• WHAT IS EXPECTED:
Which lines below fall between the one containing "Image resolution: width=211, height=2576." and the one containing "SEARCH (186, 229)"? Repeat them exactly, counting both of those lines, and add nothing else.

***

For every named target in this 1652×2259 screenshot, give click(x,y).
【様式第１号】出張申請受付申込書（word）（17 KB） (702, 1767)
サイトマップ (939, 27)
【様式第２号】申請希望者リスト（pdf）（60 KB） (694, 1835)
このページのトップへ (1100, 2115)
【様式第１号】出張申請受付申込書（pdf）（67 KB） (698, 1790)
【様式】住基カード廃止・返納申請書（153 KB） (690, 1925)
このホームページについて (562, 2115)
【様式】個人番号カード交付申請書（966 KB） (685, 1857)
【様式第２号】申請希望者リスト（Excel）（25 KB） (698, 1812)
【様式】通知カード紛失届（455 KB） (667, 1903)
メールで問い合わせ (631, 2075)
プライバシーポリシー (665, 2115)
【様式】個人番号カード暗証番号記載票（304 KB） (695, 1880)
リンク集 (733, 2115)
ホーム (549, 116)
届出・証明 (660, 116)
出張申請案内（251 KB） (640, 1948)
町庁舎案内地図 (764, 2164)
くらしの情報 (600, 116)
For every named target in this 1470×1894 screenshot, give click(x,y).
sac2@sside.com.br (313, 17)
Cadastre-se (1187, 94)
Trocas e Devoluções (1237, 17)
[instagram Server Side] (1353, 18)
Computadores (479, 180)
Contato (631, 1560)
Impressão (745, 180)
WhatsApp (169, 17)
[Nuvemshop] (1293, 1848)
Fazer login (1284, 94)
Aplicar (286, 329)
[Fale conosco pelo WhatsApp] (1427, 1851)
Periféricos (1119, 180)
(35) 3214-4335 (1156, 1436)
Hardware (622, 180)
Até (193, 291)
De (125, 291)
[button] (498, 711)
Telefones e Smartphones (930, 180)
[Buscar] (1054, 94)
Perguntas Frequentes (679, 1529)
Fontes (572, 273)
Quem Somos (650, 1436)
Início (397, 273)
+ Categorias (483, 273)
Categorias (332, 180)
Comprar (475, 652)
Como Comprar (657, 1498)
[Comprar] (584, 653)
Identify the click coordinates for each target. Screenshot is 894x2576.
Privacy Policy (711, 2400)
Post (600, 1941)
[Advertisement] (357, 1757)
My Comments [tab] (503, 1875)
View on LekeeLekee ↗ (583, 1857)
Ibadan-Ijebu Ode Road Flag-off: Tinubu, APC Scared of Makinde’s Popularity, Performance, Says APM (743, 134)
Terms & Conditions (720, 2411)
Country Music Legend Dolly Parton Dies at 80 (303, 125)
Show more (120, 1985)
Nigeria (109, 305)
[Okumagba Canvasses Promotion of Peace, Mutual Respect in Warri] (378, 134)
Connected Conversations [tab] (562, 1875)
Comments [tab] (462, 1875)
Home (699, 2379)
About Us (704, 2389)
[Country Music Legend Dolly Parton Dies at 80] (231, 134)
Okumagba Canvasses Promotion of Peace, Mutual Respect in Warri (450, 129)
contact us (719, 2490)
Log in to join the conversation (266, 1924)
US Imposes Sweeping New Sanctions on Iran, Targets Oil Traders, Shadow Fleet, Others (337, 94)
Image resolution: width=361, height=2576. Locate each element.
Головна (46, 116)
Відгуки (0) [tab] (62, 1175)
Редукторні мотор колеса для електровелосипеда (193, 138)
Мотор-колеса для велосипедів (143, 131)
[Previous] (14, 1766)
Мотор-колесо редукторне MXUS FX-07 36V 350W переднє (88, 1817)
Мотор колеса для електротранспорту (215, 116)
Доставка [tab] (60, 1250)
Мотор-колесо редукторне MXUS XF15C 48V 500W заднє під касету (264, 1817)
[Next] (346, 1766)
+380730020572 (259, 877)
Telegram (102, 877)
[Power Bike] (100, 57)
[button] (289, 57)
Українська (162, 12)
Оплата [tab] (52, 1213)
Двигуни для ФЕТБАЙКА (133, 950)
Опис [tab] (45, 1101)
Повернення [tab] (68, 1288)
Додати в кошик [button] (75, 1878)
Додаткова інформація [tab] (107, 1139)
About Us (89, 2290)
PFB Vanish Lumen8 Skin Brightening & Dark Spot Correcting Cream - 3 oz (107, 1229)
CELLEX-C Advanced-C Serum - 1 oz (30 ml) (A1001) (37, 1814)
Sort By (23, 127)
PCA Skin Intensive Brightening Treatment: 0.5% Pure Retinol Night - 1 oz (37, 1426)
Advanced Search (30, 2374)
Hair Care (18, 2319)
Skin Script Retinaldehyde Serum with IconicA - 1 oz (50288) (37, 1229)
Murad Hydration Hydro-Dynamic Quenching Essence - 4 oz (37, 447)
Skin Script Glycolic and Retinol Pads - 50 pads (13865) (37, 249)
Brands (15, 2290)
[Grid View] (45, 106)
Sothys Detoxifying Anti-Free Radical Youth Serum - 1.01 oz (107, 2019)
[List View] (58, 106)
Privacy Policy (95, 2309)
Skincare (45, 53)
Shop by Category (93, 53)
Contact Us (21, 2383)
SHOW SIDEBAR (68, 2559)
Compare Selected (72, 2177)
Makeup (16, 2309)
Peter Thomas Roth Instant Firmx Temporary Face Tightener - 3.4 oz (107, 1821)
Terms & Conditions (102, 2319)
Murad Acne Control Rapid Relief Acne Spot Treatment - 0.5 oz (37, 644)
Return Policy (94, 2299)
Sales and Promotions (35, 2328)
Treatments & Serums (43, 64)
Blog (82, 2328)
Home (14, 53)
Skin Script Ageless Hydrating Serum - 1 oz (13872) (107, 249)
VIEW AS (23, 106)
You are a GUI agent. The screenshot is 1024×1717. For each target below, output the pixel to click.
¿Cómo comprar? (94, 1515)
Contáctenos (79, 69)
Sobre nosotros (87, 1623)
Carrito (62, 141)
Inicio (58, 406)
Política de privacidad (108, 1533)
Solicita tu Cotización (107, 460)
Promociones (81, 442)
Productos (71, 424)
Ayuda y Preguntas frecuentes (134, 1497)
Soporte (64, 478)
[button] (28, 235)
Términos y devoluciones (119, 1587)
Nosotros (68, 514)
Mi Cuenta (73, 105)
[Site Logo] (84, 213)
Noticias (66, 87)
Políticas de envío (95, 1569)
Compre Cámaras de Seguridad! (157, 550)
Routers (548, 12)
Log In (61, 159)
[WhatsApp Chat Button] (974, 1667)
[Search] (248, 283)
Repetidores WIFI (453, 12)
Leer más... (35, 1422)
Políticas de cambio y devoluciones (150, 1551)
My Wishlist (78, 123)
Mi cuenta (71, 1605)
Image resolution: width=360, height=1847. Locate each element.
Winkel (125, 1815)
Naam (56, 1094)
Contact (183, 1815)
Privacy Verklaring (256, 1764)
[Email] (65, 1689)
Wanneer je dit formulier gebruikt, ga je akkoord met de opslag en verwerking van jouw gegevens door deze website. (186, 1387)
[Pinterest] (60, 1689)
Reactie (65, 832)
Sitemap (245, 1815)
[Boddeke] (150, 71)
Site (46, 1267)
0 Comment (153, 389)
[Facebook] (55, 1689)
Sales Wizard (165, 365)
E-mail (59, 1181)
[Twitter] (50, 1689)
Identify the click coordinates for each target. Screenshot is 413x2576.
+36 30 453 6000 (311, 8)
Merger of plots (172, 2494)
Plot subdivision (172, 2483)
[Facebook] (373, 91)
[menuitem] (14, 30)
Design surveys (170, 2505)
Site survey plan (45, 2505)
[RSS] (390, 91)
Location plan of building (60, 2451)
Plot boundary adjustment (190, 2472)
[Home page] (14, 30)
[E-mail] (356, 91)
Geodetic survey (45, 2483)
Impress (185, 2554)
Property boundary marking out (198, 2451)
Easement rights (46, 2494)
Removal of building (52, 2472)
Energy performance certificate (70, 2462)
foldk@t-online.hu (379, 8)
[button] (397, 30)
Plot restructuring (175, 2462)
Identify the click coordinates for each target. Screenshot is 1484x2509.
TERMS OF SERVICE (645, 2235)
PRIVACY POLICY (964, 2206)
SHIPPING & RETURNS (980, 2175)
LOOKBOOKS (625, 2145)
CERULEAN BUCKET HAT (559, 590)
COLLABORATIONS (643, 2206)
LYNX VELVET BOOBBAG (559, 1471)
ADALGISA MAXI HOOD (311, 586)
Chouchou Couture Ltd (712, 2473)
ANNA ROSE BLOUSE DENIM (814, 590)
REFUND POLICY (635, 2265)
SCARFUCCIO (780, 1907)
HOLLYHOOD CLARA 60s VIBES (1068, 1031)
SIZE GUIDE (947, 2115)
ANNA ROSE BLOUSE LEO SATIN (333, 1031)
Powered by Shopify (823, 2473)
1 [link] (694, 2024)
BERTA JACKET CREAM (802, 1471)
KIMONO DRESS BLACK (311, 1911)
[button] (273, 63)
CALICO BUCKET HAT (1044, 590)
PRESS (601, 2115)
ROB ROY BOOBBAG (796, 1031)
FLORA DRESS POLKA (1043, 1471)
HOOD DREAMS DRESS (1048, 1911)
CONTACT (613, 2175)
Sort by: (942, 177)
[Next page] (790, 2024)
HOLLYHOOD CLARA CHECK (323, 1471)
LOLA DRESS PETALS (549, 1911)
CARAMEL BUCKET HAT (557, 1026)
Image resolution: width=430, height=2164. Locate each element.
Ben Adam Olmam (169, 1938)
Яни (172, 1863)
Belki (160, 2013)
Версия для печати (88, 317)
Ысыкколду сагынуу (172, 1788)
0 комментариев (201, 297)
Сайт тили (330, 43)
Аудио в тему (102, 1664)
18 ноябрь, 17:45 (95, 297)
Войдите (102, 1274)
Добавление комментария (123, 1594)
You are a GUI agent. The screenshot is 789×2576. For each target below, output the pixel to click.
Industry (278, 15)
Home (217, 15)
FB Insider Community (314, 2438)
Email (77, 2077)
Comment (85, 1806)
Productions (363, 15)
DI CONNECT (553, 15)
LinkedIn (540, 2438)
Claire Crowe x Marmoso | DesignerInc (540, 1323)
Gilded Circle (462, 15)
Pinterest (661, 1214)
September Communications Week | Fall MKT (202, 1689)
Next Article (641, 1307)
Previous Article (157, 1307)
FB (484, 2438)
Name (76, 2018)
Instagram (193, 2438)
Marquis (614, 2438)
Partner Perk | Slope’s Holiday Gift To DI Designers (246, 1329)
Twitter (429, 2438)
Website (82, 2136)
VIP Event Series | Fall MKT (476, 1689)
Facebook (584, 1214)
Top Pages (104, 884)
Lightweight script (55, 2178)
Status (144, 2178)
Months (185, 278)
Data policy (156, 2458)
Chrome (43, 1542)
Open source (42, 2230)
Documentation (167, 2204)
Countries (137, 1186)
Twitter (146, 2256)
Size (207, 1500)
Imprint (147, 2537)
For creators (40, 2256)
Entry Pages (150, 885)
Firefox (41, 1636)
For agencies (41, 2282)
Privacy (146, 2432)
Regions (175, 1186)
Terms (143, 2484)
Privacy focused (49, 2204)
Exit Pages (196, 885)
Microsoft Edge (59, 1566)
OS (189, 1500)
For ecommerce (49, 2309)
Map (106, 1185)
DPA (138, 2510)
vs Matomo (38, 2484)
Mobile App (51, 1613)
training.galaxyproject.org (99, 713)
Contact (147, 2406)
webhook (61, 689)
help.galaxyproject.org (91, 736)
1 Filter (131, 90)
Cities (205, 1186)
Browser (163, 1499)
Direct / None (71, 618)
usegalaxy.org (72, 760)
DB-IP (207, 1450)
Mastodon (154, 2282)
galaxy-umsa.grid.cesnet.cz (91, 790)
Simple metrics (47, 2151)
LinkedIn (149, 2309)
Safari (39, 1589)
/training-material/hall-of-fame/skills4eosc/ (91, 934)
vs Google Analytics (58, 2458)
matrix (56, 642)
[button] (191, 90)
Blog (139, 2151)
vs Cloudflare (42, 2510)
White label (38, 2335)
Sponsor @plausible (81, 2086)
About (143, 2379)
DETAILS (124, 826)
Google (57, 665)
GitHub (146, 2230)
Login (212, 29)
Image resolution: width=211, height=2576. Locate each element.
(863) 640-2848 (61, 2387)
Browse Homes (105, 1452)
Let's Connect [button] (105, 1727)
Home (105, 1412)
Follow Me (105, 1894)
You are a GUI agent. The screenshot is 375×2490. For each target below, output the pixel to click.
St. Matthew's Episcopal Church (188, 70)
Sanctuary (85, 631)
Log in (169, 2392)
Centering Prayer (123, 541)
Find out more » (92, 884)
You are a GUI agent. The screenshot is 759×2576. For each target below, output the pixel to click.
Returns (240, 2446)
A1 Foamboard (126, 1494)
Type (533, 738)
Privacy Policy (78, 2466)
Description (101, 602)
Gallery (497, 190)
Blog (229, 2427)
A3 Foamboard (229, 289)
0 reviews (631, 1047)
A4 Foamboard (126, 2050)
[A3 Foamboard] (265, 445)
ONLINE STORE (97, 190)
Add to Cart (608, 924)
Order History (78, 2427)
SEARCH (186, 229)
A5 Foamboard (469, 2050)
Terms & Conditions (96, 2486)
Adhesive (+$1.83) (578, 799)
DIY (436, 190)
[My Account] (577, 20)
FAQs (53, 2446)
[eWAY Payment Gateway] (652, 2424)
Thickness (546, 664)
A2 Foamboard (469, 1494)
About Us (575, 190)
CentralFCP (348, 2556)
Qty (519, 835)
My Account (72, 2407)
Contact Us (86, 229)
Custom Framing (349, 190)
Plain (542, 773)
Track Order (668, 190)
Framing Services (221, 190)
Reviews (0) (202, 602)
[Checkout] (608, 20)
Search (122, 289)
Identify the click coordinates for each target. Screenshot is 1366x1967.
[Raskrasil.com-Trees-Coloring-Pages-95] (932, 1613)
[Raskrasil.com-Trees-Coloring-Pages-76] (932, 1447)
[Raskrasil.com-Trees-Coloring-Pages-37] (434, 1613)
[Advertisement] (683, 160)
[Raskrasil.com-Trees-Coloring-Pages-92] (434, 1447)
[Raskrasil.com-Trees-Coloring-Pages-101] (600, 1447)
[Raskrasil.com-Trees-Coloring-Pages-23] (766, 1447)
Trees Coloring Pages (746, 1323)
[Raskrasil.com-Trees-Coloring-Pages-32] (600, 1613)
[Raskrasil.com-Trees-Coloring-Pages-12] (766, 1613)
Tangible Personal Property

***

• RESPONSE TO THE TASK:
Image resolution: width=211, height=2576. Locate each element.
(863) 640-2848 (61, 2387)
Browse Homes (105, 1452)
Let's Connect [button] (105, 1727)
Home (105, 1412)
Follow Me (105, 1894)
You are a GUI agent. The screenshot is 375×2490. For each target below, output the pixel to click.
St. Matthew's Episcopal Church (188, 70)
Sanctuary (85, 631)
Log in (169, 2392)
Centering Prayer (123, 541)
Find out more » (92, 884)
You are a GUI agent. The screenshot is 759×2576. For each target below, output the pixel to click.
Returns (240, 2446)
A1 Foamboard (126, 1494)
Type (533, 738)
Privacy Policy (78, 2466)
Description (101, 602)
Gallery (497, 190)
Blog (229, 2427)
A3 Foamboard (229, 289)
0 reviews (631, 1047)
A4 Foamboard (126, 2050)
[A3 Foamboard] (265, 445)
ONLINE STORE (97, 190)
Add to Cart (608, 924)
Order History (78, 2427)
SEARCH (186, 229)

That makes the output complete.